Toronto After Dark 2011: Love
In many ways the making of Love exemplifies everything the film represents. The film deals with the importance of human connection and the fact that the film even exist is thanks in part to the numerous people who donated their time and talents, often for free, to help the project reach completion. Made over the course of four years, Love was original a series of music videos before director William Eubank and his producer Angel and Airwaves frontman, and Blink 182 member, Tom DeLonge realized that they had something much bigger on their hands.
Set in the future, 2039 to be exact, Love follows a astronaut, Lee Miller (Gunner Wright) on the International Space Station who finds himself stranded after an apocalyptic event cuts off his communication with Earth. With no knowledge of what has occurred Miller tries desperately to fight off the madness that his lengthy isolation has brought on. After coming across a mysterious journal, Miller soon discovers that the past may hold the answers to his future.
Love is a film that demands multiple viewings in order to unlock all of the symbolism flowing through the film. It is constantly hammering home the importance of human connections in relation to what it truly means to live and love. Without connections there can be no existence. Eubank explores this by incorporating strategically placed interviews with “average” people from different walks of life. He also slowly details how isolation, the ultimate villain in the film, can slowly cause a person to forget everything they hold dear.
Gunner Wright does an exceptional job portraying a man approaching his breaking point. Given the task of carrying the majority of the film by himself, Wright is more than up to the task. At first his performance will remind audiences of Sam Rockwell’s character in Moon, however as the film progresses Wright clearly provides his own take on the stranded in space concept. It also helps that William Eubank offers a lot of visual flair to the overall film, which allows the audience to take the occasional break from the lengthy isolation scenes.

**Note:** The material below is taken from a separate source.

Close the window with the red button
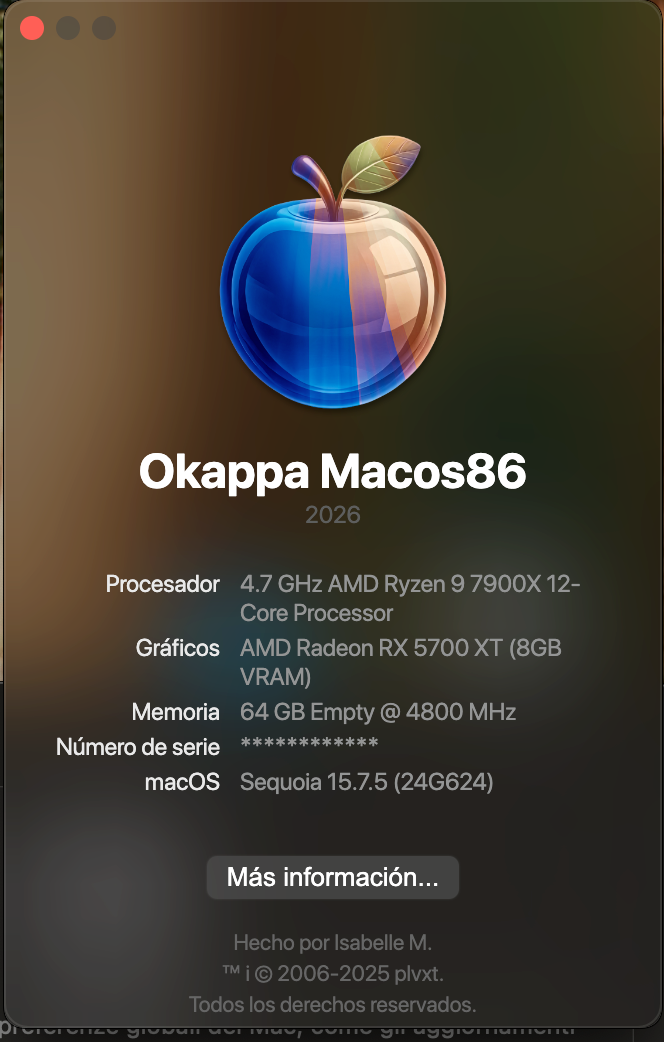Viewport: 664px width, 1042px height. tap(32, 28)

Despite its modest budget, Love has the visual feel of a big budget motion picture. There are numerous scenes where the audience will be questioning “how did they do that?” What is even more impressive is that Eubank shot most of the film in the backyard of his parent’s ranch and build many of the sets himself. The visuals are especially stunning in the civil war scene at the beginning and the trippy space-like scenes in the latter acts.
Speaking of the latter acts, this is where the film is make or break for viewers. There is a point where the film, after focusing on Miller’s lengthy isolation, veers in a direction that is not expected. It will take several viewings before it will become clear whether or not Eubank’s decision to do this was a successful one. However as a piece of science fiction, Love offers much to think about. The ending left me a little confused but in a good way. Love is a film that I look forward to deciphering further upon multiple viewings.